朝に食べるとやせる効果が! 1日中続くと医師が推奨! 天然のやせ薬「オートミール」

満腹中枢に働きかけて食べ過ぎを防止

 オートミールは、燕麦(オーツ麦)を食べやすく加工した物です。

 下ごしらえや加熱の手間がいる物から、シリアル感覚で手軽に食べられる物まであり、それらを総称してオートミールと呼びます。

 おススメは、手軽に食べられる「クイックオーツ」、あるいは「インスタントオーツ」と呼ばれる物です。

 一般的なスーパーでどちらも売られていますが、ほかにもいろいろなオートミールがあるので、表示を確かめて、加熱や下ごしらえの手間がいらないタイプを使うと便利です。忙しい朝も、手軽に食べられます。

 オートミールは、朝食でとることによって、大きなダイエット効果や健康効果を発揮します。

オートミールのメカニズム

 オートミールのダイエット効果は、「GLP-1」というホルモンの分泌を促すことにあります。

 GLP-1は、俗に「やせ薬」とも呼ばれるほど、食欲のコントロールや肥満の解消に役立つホルモンです。

 GLP-1は、食事をとると、まず膵臓に、「これから血糖値が上がるから、インスリンを出す準備をしなさい」と指令を出します。
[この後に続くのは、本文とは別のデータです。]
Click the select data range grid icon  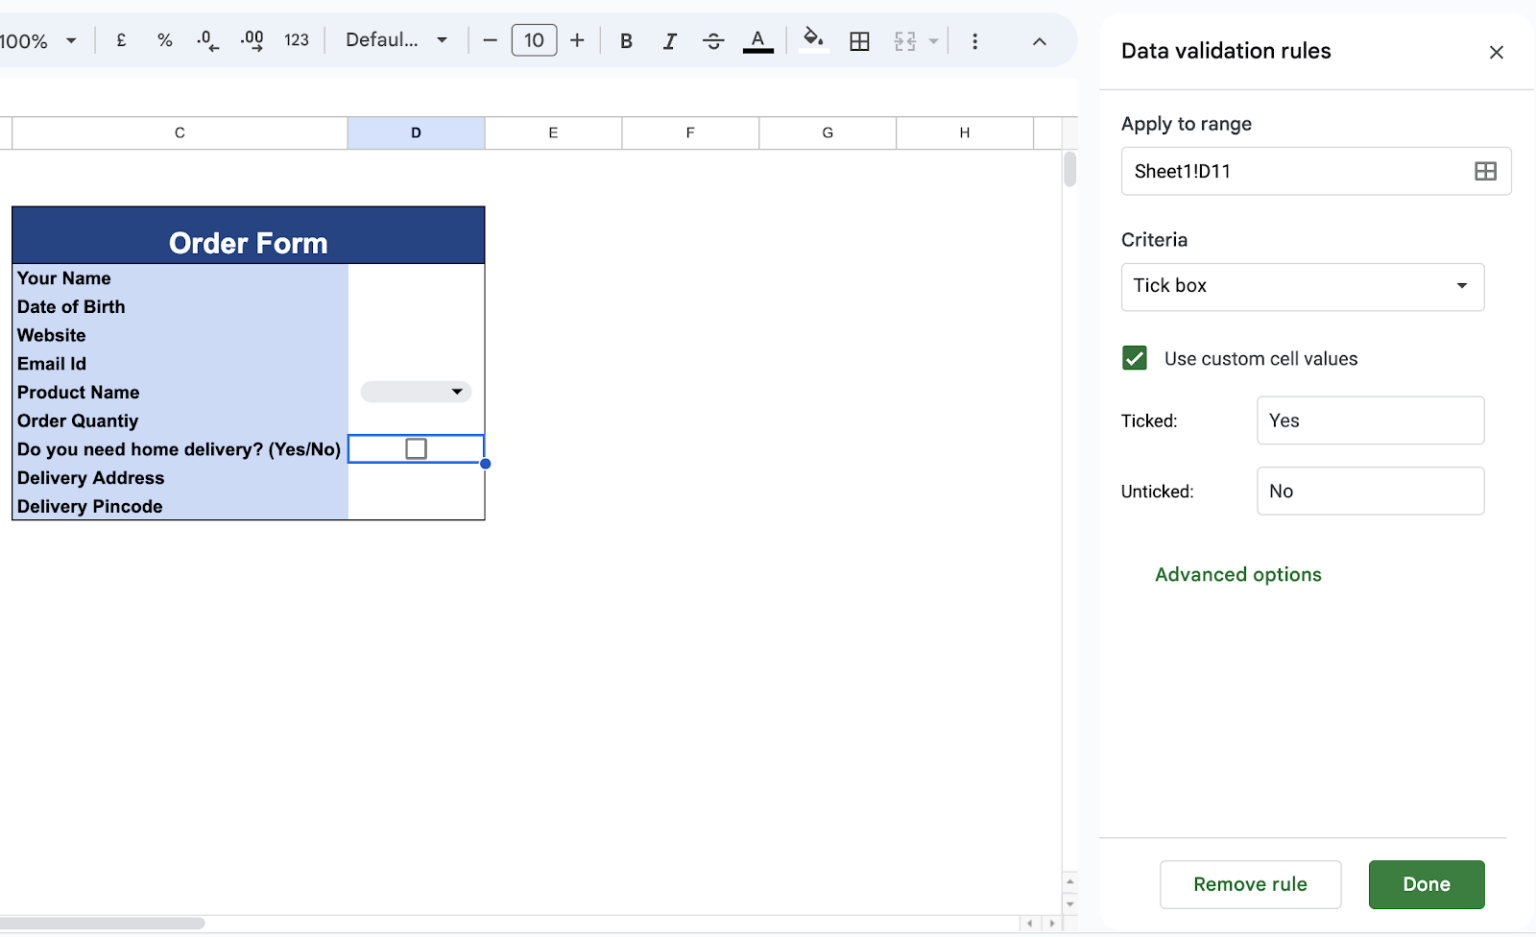tap(1484, 171)
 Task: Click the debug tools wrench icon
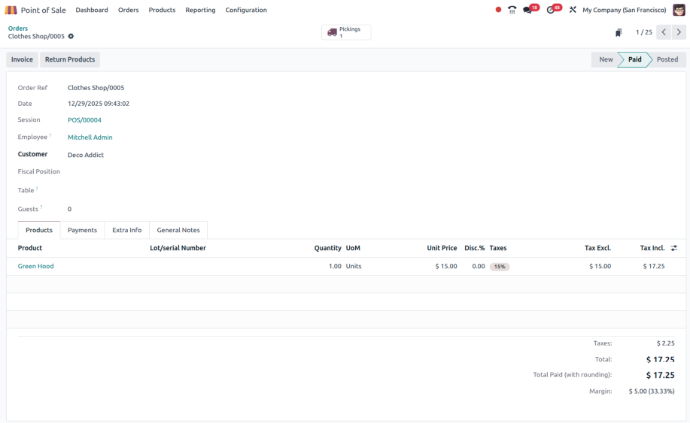point(572,10)
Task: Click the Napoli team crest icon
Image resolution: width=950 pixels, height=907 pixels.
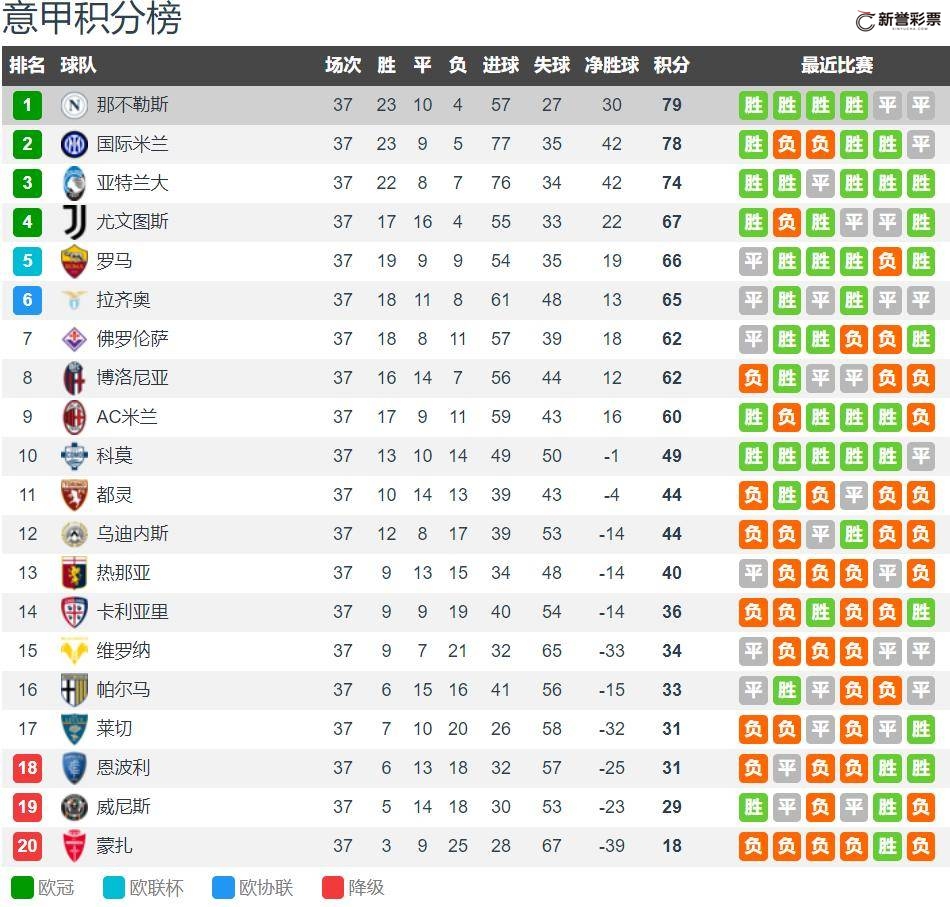Action: pos(74,105)
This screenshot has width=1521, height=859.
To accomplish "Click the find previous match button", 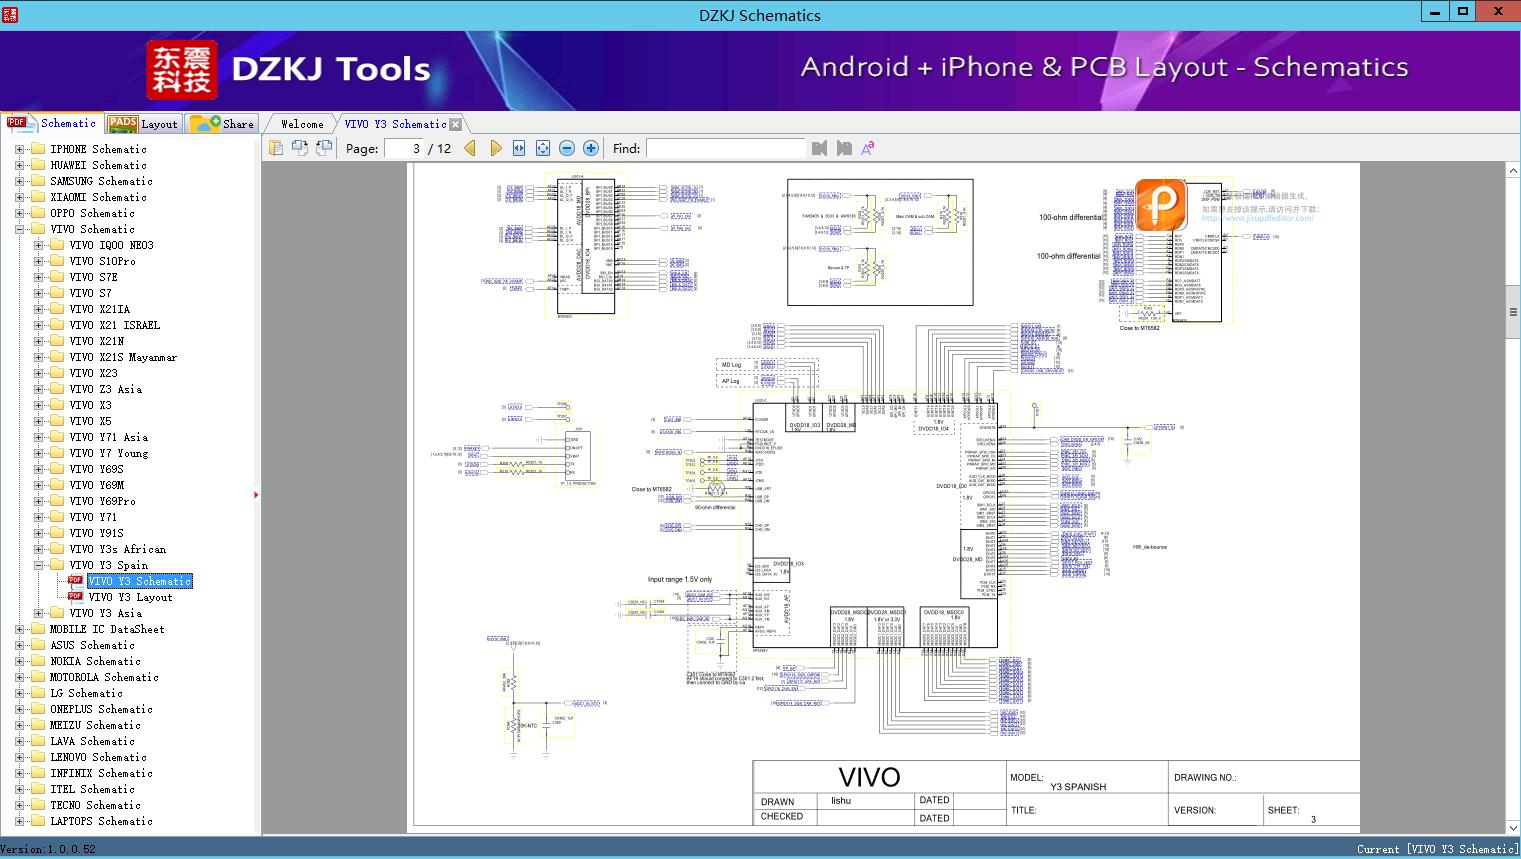I will 819,148.
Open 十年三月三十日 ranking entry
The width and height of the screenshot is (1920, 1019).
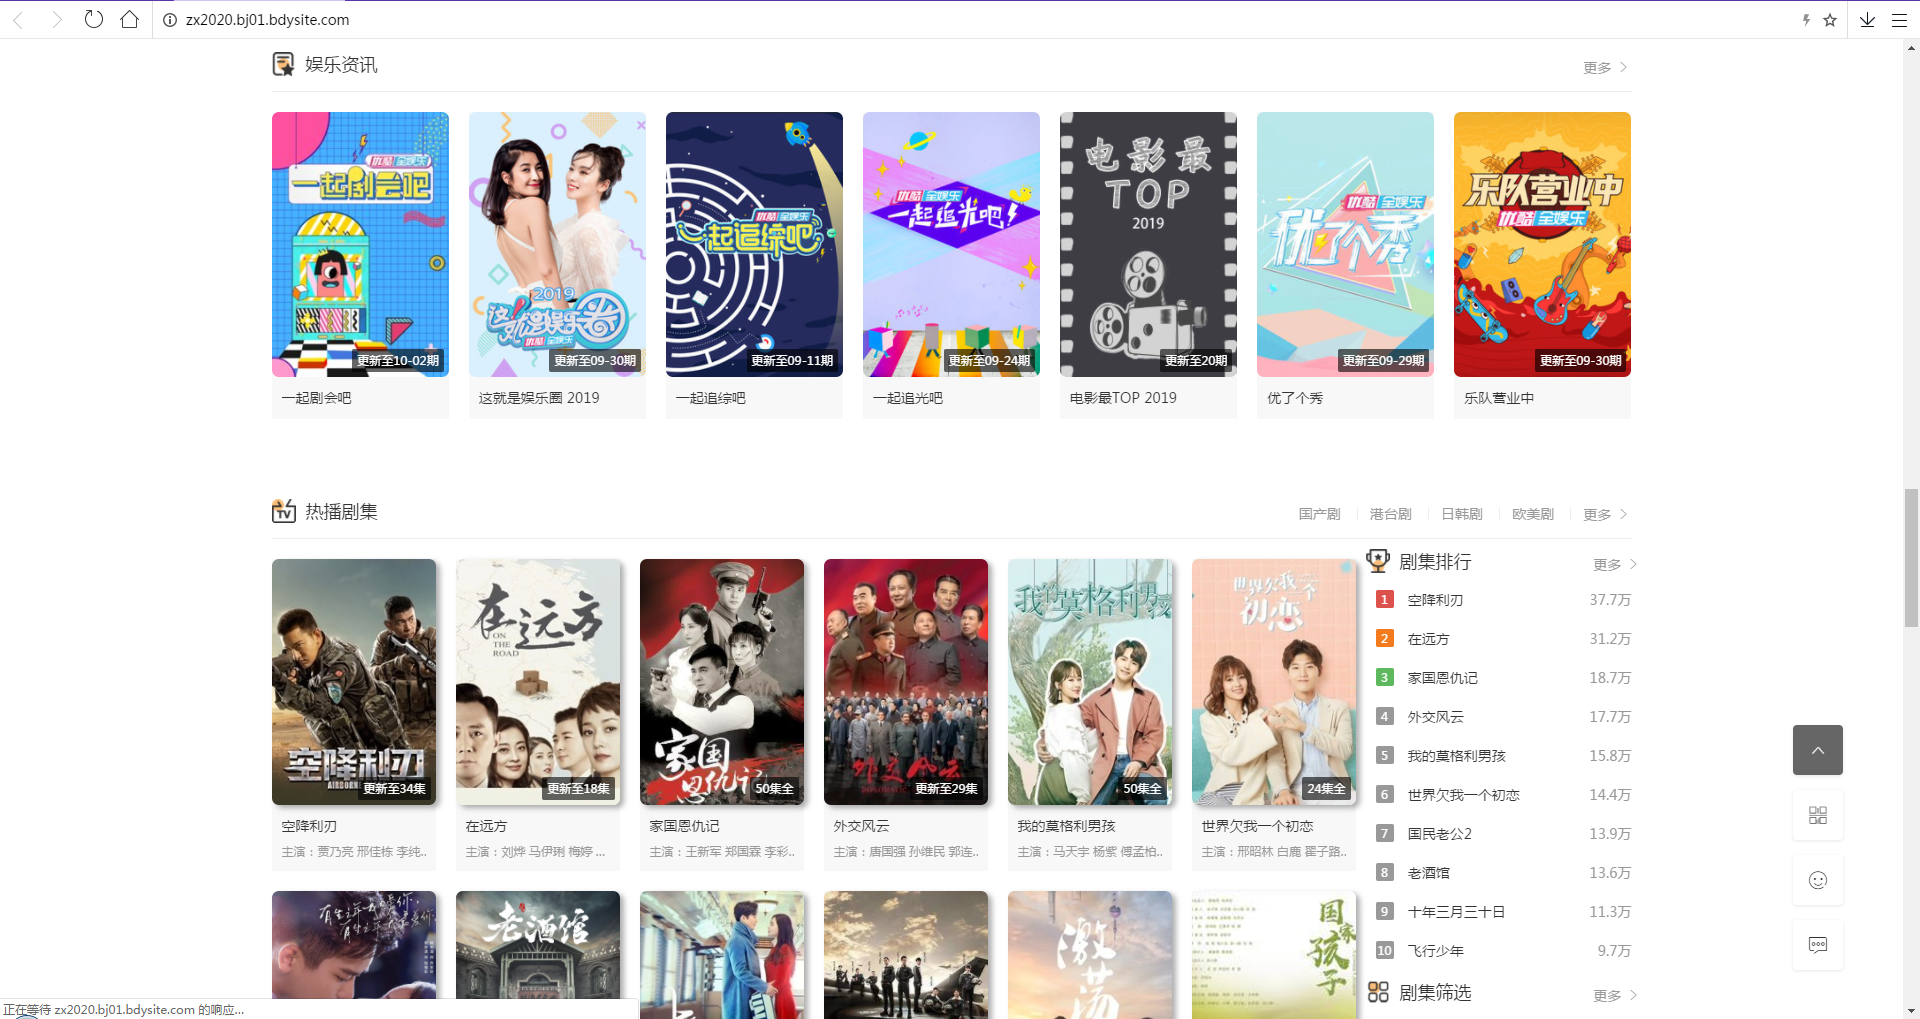point(1456,912)
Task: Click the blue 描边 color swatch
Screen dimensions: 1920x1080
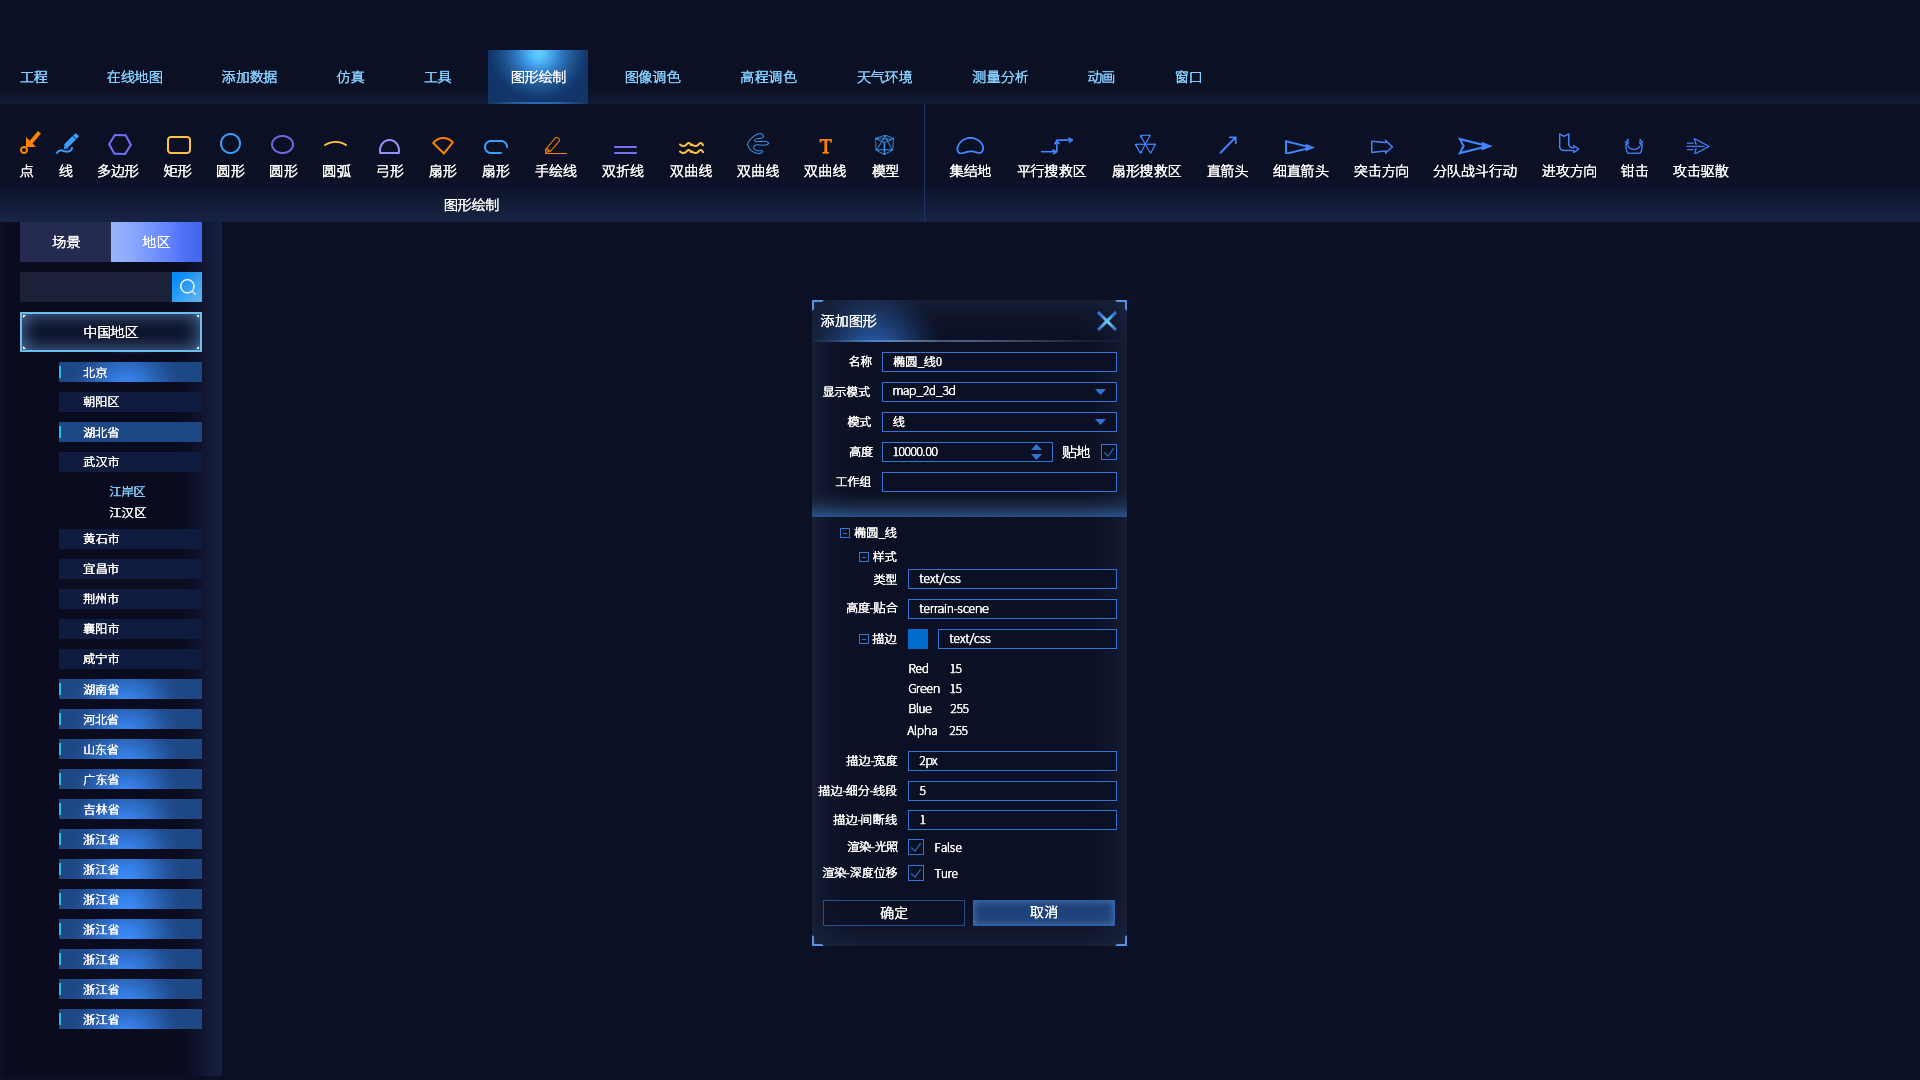Action: (918, 639)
 インスリンは、細胞に糖を取り込ませて血糖値を下げるホルモンです。主な取り込み先は筋肉ですが、GLP-1は筋肉にも働きかけ、インスリンの受容体(コンセントのような部分)が働くように準備させます。

 さらに、GLP-1は脳にも働きかけ、「食べ物が十分に入ってきたので、そろそろ満腹中枢を働かせて食べるのを控えなさい」と指令を出します。そのため、食べ過ぎを防止することができるのです。

やせホルモンを分泌するスイッチを押してくれる

 オートミールは、体の各所でGLP-1の分泌を促すスイッチを押す働きをしてくれます。

 GLP-1を分泌するためのスイッチとなる細胞は、腸の2ヵ所にあります。1ヵ所目は小腸の下部、つまり大腸につながる手前の部分です。

 この分泌細胞は、「糖質」によって刺激されてGLP-1を分泌します。しかし、糖質だけをとっても、思うように分泌を促せません。というのは、糖質単体だけだと、小腸の上部で吸収されてしまい、下部に到達しないからです。

 ですが、オートミールには、適量の糖質とともに、豊富な水溶性食物繊維が含まれています。その食物繊維が、糖をくるみ込んで小腸の下部に運びます。それによって、小腸下部からのGLP-1の分泌が促されるのです。

 2ヵ所目は、大腸の下部です。水溶性食物繊維はそこまで到達し、腸内細菌のエサになります。

 エサを与えられた腸内細菌は、短鎖脂肪酸という物質を生産します。短鎖脂肪酸は、大腸のエネルギー源として使われる物質です。

 ですから、オートミールで水溶性食物繊維をたっぷりとれば、大腸が元気になります。それと同時に、その短鎖脂肪酸が、大腸下部にあるGLP-1の分泌細胞を刺激してくれるのです。

朝に食べると昼にもやせホルモンが出る!

 GLP-1は、すぐに分解されるホルモンですが、このように腸内細菌が関係して起こる分泌促進は、長時間続きます。

 食物でとった水溶性食物繊維が大腸に届くには、3〜4時間かかります。

 朝とれば、ちょうどお昼ごろに大腸でのGLP-1の分泌が始まります。すると、昼に過食する心配がなく、糖も速やかに細胞に取り込まれて、血糖値の急な上昇を防げます。これが、「セカンドミール効果」です。

 さらに、オートミールに含まれる水溶性食物繊維は、小腸で「胆汁酸(肝臓でコレステロールから合成されて十二指腸で分泌される)」をくるみ込んで大腸に運ぶ役目もしています。

 胆汁酸は、脂肪の消化・吸収を促す胆汁の主成分です。通常、胆汁酸は小腸で再吸収されて再利用されますが、小腸に水溶性食物繊維がたっぷりあると、そのまま大腸に運ばれます。

 こうして大腸に到達した胆汁酸もまた、GLP-1の分泌細胞を刺激するのです。

 オートミールは、以上のようなしくみで、複合的にGLP-1の分泌を促します。その結果、健康的にダイエットできるうえ、糖尿病をはじめとした生活習慣病の対策にも大いに役立ちます。

 皆さんにも、オートミールを是非、お試しください。